_Your instructions:_
Within the records below, find each line with the word "dimensions" and copy it out.

_Records to process:_
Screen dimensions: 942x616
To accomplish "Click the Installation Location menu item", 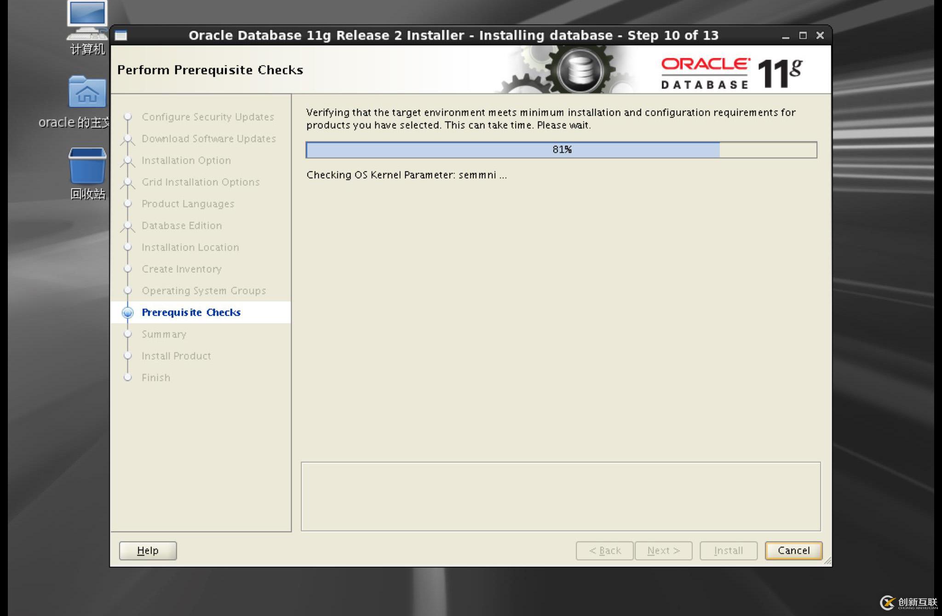I will coord(190,247).
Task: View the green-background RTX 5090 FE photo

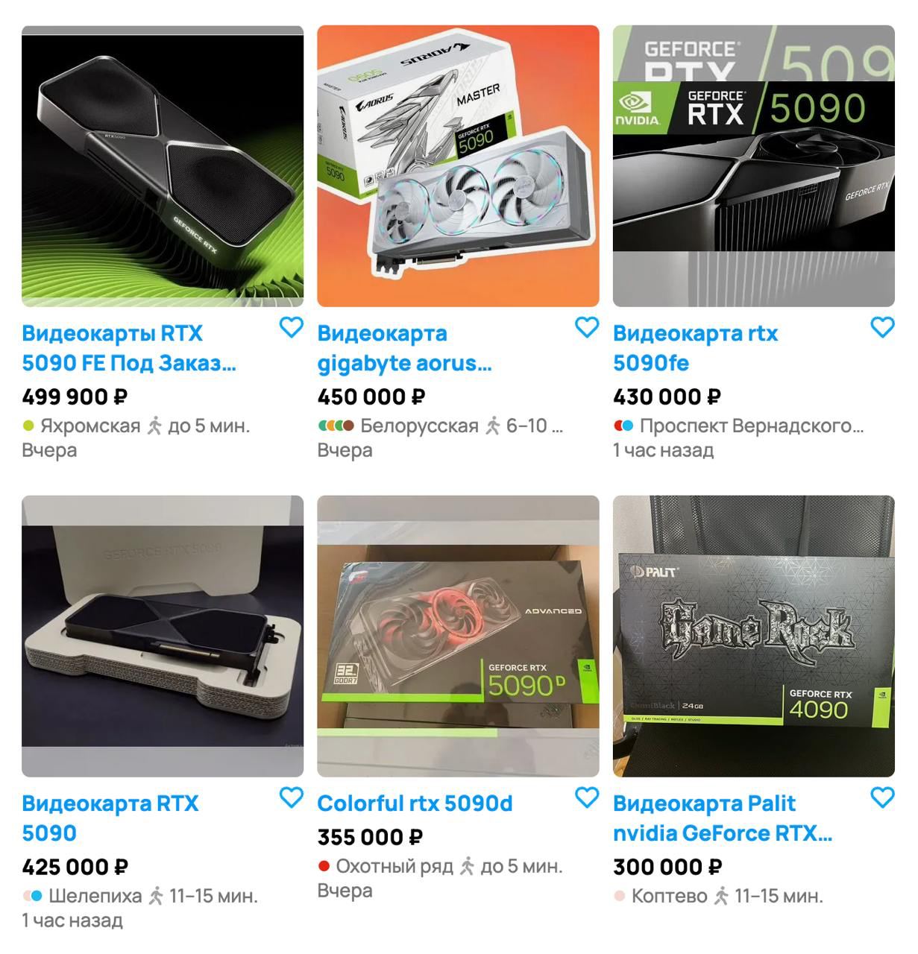Action: pos(163,166)
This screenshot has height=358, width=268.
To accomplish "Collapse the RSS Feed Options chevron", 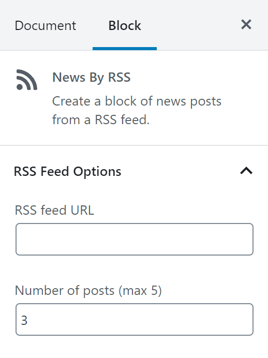I will (x=246, y=171).
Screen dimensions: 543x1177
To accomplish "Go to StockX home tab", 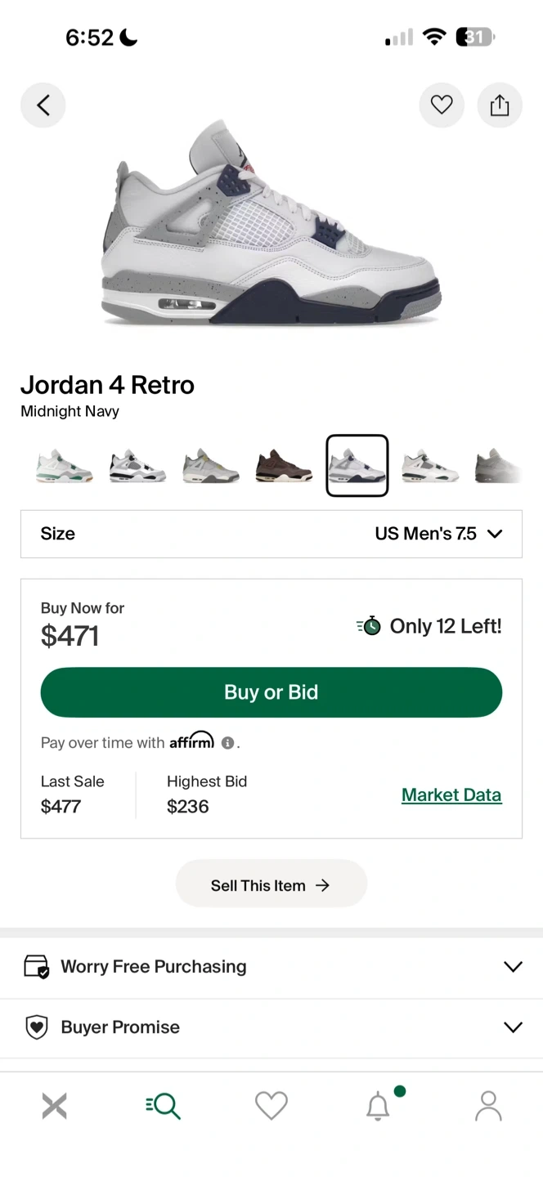I will pos(54,1106).
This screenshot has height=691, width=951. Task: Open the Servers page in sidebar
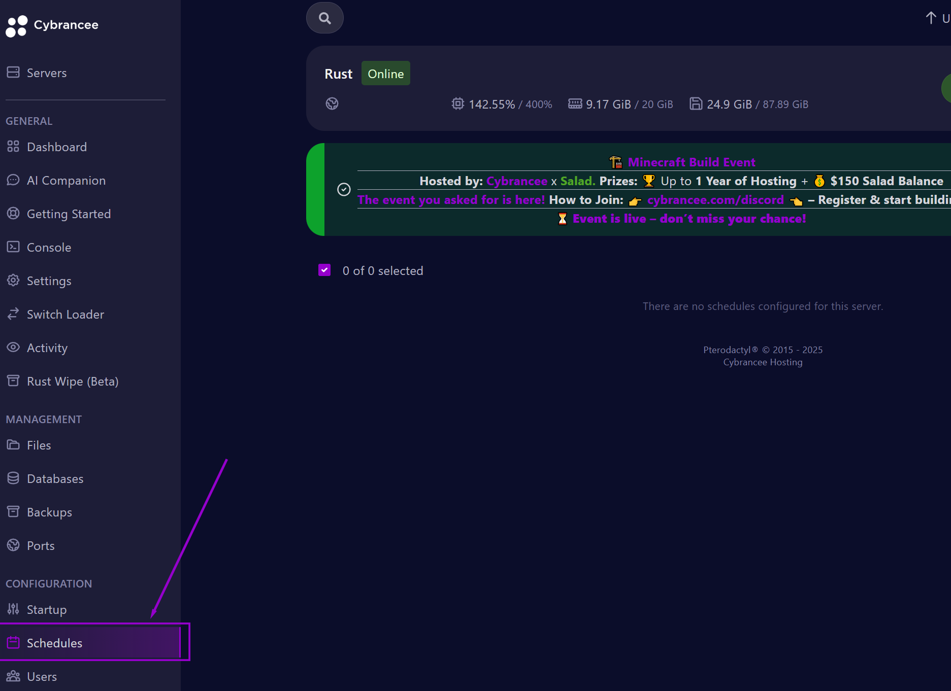[46, 73]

_Answer space:_
Screen dimensions: 942x616
Screen dimensions: 543x1177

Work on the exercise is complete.